Data for review.
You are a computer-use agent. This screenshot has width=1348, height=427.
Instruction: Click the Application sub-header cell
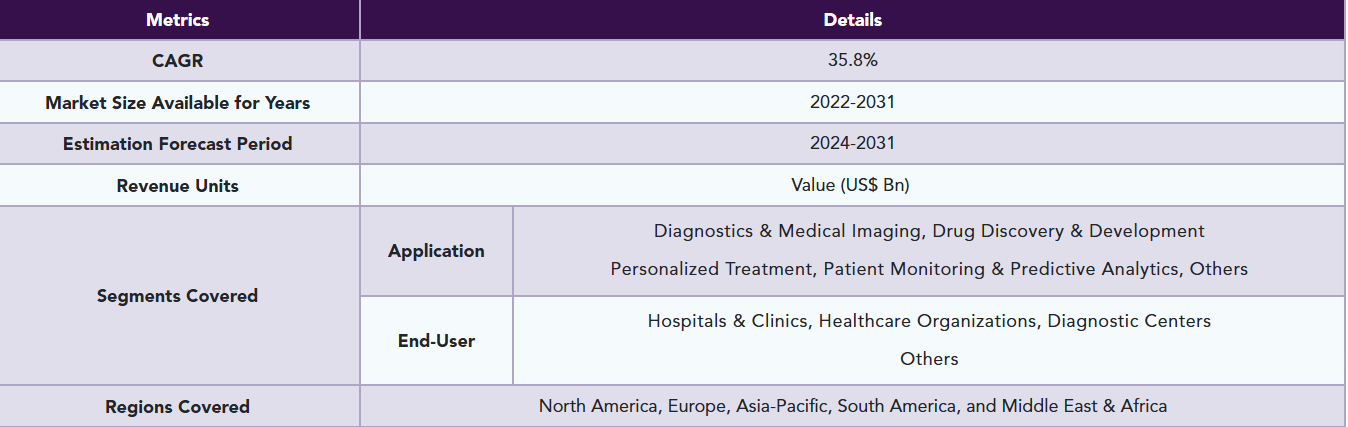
--
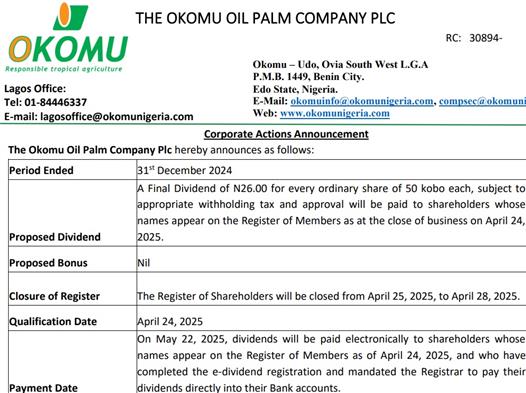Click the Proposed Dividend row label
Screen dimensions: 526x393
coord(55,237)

Task to carry out.
In the listing above, find the line containing "You are a computer-use" and the line containing "Instruction: Click the". Output them and every line between, exactly, and nothing else.

Output of the exercise.
You are a computer-use agent. This screenshot has width=1348, height=427.
Instruction: Click the Application sub-header cell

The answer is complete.